* Aim
Please put the material, from its start through the line containing "Looking at the screenshot, I should (485, 730).", into a Markdown table with the columns Row and Line, giving each line its own numbered row and leaving out blank lines.

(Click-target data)

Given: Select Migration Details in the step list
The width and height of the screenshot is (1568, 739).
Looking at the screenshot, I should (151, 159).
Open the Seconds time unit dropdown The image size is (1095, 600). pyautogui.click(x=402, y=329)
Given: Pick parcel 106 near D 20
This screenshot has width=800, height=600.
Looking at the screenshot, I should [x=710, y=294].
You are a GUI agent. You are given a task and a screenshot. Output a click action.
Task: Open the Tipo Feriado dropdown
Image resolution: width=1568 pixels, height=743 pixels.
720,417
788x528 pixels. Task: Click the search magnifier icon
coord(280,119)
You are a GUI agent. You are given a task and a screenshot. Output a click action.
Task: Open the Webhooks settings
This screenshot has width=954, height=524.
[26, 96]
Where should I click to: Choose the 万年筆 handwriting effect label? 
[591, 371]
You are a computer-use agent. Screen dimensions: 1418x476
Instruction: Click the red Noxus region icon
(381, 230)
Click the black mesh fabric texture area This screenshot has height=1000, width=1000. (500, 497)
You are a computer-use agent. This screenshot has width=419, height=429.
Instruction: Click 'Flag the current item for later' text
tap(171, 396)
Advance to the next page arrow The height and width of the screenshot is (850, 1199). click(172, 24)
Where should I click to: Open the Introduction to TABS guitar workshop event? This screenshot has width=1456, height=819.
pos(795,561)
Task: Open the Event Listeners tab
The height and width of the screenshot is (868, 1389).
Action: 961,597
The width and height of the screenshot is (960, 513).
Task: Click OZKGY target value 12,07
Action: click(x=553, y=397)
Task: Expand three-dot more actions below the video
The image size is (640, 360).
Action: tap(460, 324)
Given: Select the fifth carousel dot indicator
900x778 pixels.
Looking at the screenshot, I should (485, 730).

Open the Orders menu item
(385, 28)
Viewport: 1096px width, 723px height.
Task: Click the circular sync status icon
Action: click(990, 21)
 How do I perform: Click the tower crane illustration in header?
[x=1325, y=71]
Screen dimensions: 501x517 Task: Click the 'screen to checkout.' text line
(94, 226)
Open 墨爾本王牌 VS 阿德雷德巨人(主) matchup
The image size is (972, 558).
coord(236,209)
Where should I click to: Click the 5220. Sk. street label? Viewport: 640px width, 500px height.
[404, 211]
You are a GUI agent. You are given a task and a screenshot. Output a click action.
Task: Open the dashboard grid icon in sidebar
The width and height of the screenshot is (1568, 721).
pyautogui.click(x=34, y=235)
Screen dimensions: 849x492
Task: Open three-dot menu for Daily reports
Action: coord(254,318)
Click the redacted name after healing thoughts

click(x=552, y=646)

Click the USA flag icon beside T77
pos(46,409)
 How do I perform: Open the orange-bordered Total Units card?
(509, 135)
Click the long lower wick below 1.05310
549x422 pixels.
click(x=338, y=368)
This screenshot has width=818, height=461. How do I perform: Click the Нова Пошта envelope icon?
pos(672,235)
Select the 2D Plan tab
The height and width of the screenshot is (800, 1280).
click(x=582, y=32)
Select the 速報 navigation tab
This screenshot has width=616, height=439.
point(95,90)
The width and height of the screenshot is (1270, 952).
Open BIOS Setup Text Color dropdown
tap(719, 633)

* Reply
| Row | Line |
|---|---|
| 1 | Given: Select Migration Details in the step list |
| 2 | The width and height of the screenshot is (1568, 739). |
| 3 | Looking at the screenshot, I should (151, 159). |
| 4 | Open the Seconds time unit dropdown The image size is (1095, 600). pyautogui.click(x=402, y=329) |
| 5 | Given: Pick parcel 106 near D 20 |
| 6 | This screenshot has width=800, height=600. |
| 7 | Looking at the screenshot, I should [x=710, y=294]. |
| 8 | You are a GUI agent. You are given a task and a screenshot. Output a click action. |
| 9 | Task: Open the Tipo Feriado dropdown |
| 10 | Image resolution: width=1568 pixels, height=743 pixels. |
| 11 | 720,417 |
| 12 | 788x528 pixels. Task: Click the search magnifier icon |
| 13 | coord(280,119) |
| 14 | You are a GUI agent. You are given a task and a screenshot. Output a click action. |
| 15 | Task: Open the Webhooks settings |
| 16 | This screenshot has width=954, height=524. |
| 17 | [26, 96] |
| 18 | Where should I click to: Choose the 万年筆 handwriting effect label?  |
| 19 | [591, 371] |
| 20 | You are a computer-use agent. Screen dimensions: 1418x476 |
| 21 | Instruction: Click the red Noxus region icon |
| 22 | (381, 230) |
| 23 | Click the black mesh fabric texture area This screenshot has height=1000, width=1000. (500, 497) |
| 24 | You are a computer-use agent. This screenshot has width=419, height=429. |
| 25 | Instruction: Click 'Flag the current item for later' text |
| 26 | tap(171, 396) |
| 27 | Advance to the next page arrow The height and width of the screenshot is (850, 1199). click(172, 24) |
| 28 | Where should I click to: Open the Introduction to TABS guitar workshop event? This screenshot has width=1456, height=819. |
| 29 | pos(795,561) |
| 30 | Task: Open the Event Listeners tab |
| 31 | The height and width of the screenshot is (868, 1389). |
| 32 | Action: 961,597 |
| 33 | The width and height of the screenshot is (960, 513). |
| 34 | Task: Click OZKGY target value 12,07 |
| 35 | Action: click(x=553, y=397) |
| 36 | Task: Expand three-dot more actions below the video |
| 37 | The image size is (640, 360). |
| 38 | Action: tap(460, 324) |
| 39 | Given: Select the fifth carousel dot indicator |
| 40 | 900x778 pixels. |
| 41 | Looking at the screenshot, I should (485, 730). |